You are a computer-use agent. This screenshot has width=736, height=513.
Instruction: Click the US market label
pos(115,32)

◆ ◆ ◆ ◆ ◆

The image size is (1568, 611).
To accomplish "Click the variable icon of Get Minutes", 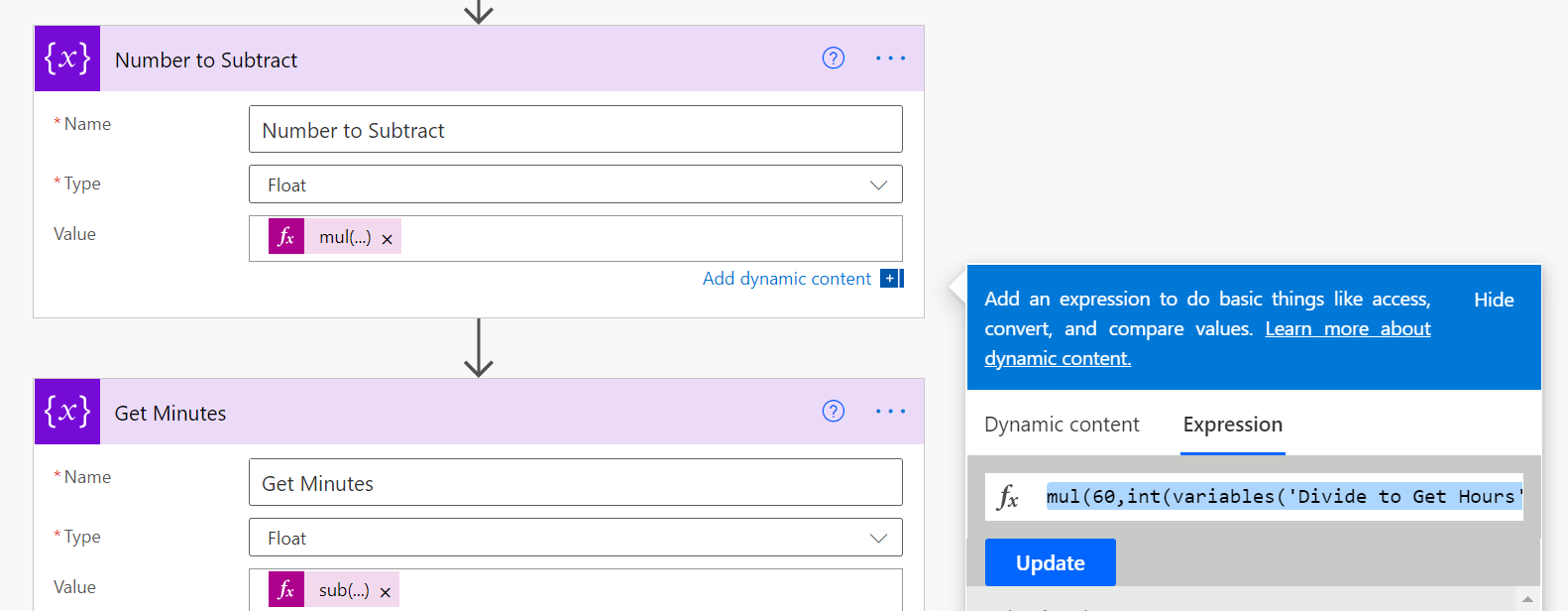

◆ ◆ ◆ ◆ ◆

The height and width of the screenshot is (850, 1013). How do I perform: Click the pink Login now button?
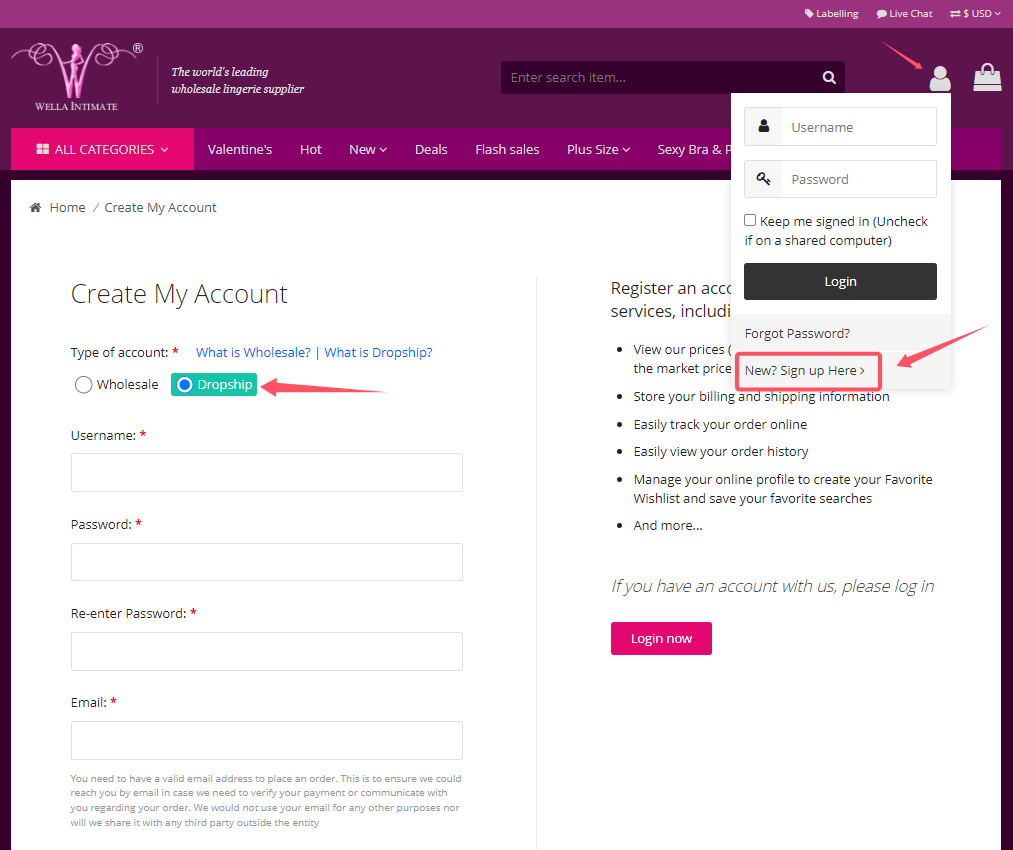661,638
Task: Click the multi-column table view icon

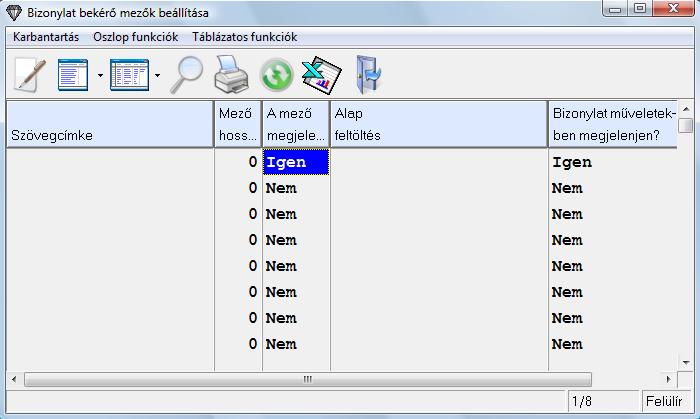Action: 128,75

◆ ◆ ◆ ◆ ◆

Turn the stretch of the records above from the line containing "You are a computer-use" through the line containing "pos(115,32)" into a numbered list, skipping any blank lines.

■ **Answer**
1. You are a computer-use agent. This screenshot has width=736, height=513.
2. Instruction: Click the US market label
3. pos(115,32)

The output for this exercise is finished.